### TASK ITEM
Identify each line in the records below that contains the word "agent", and copy it.

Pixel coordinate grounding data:
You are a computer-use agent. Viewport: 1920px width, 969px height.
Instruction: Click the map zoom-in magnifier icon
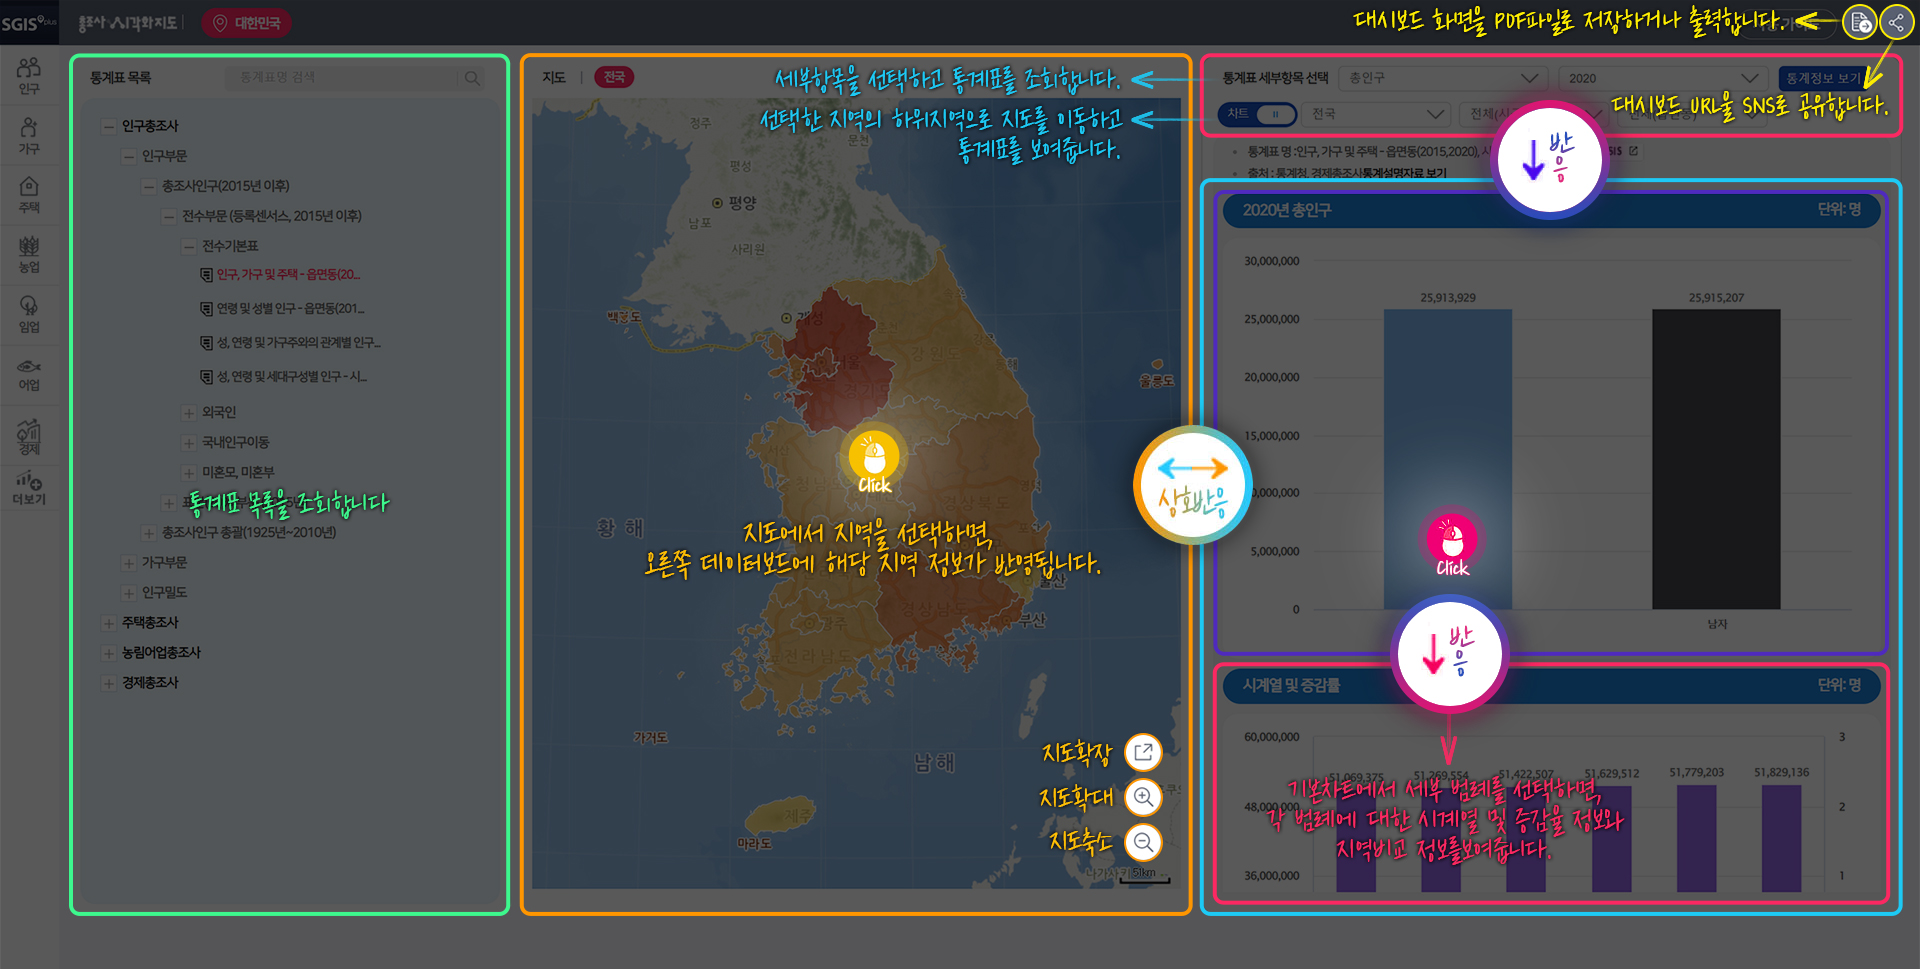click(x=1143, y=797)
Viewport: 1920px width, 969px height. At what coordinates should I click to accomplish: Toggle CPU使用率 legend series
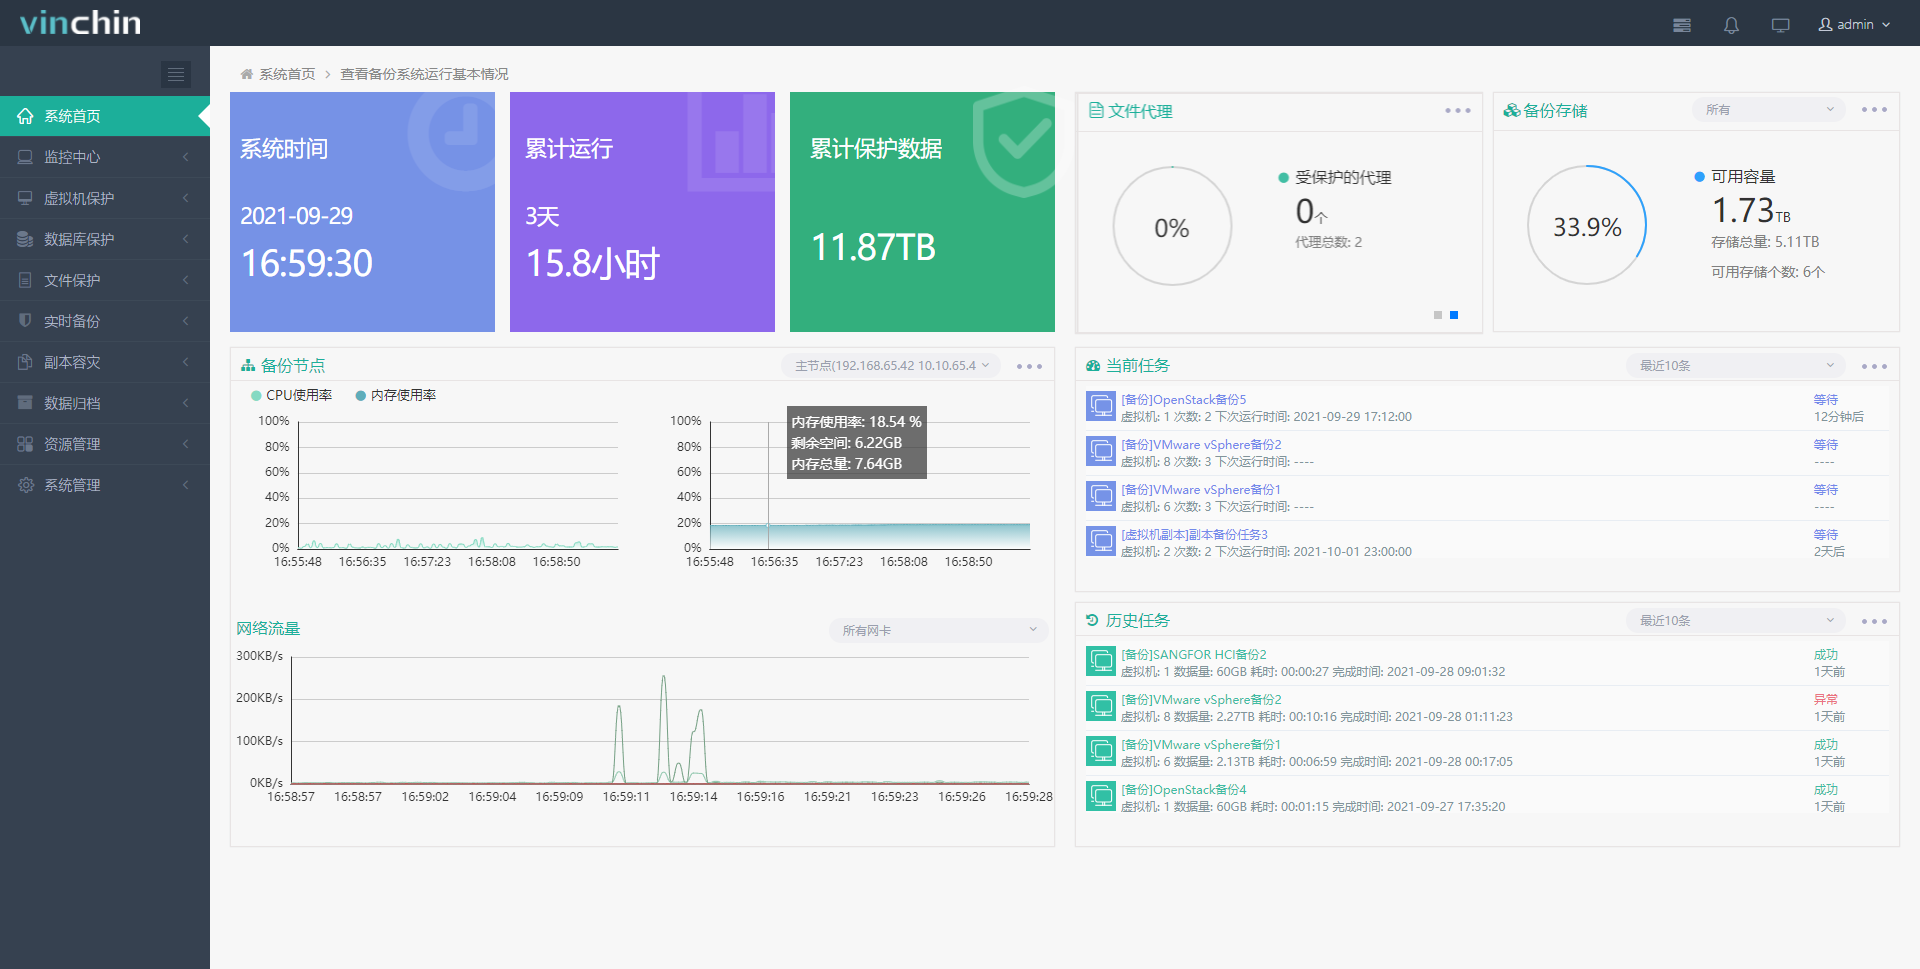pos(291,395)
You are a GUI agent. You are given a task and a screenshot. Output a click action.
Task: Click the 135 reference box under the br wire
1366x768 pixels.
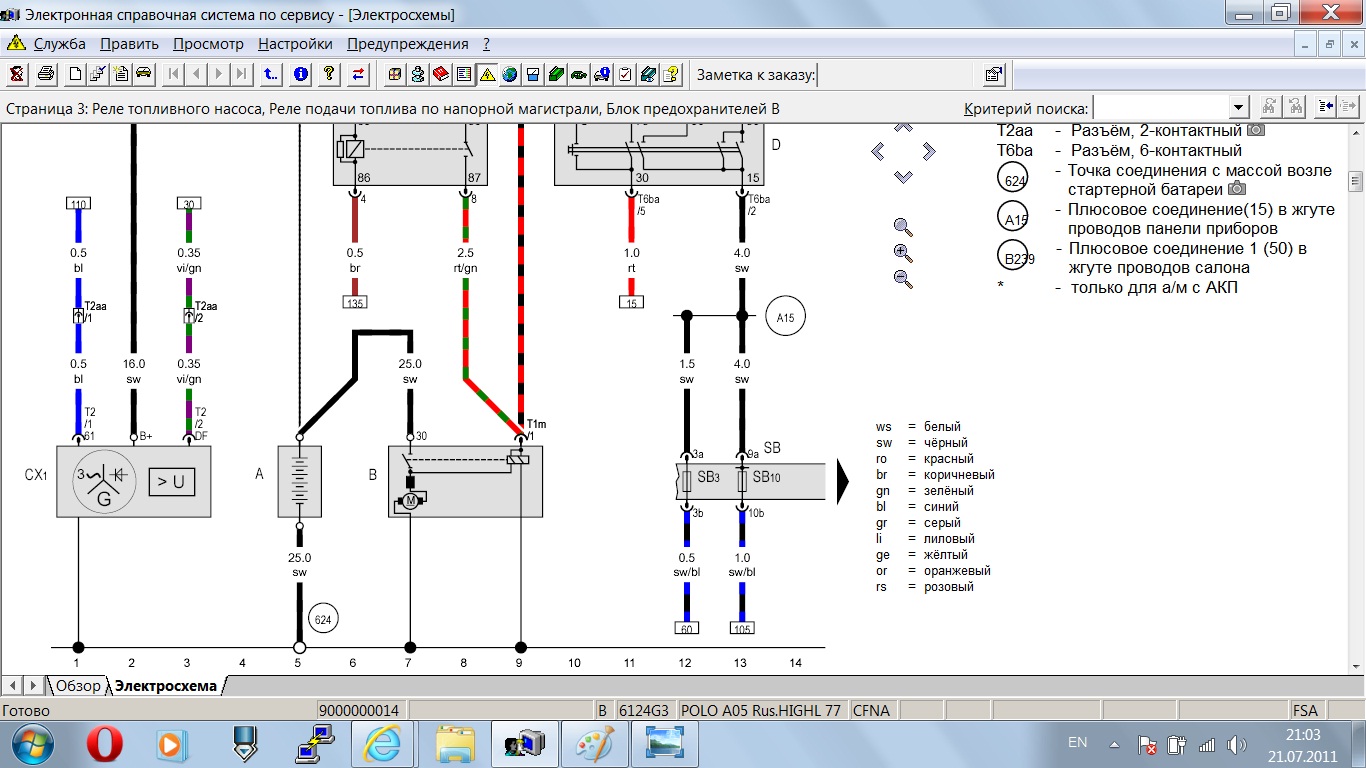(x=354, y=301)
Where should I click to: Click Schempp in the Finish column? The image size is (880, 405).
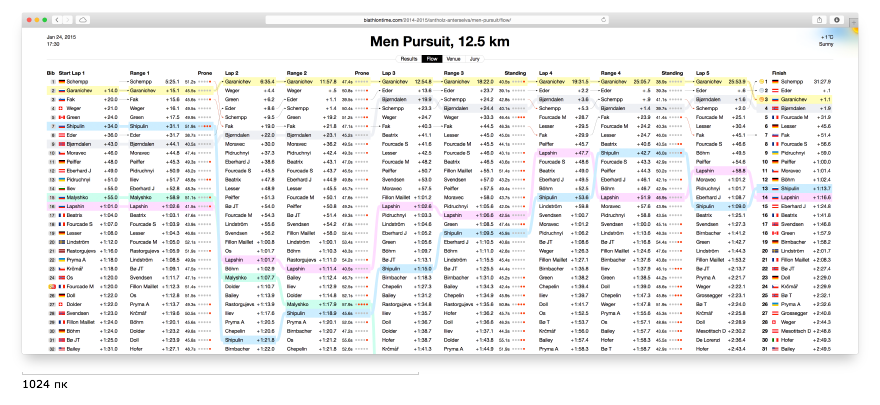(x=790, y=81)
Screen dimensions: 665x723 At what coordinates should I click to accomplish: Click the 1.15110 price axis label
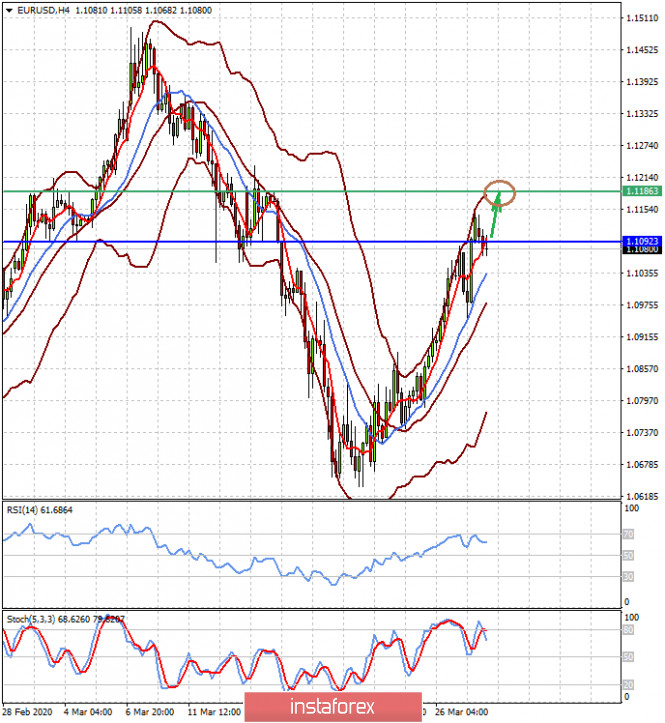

### SOLUTION FOR THIS TASK
You are a computer-use agent. Viewport: 1920px width, 969px height.
You are a GUI agent. You are given a task and a screenshot. Output a click action.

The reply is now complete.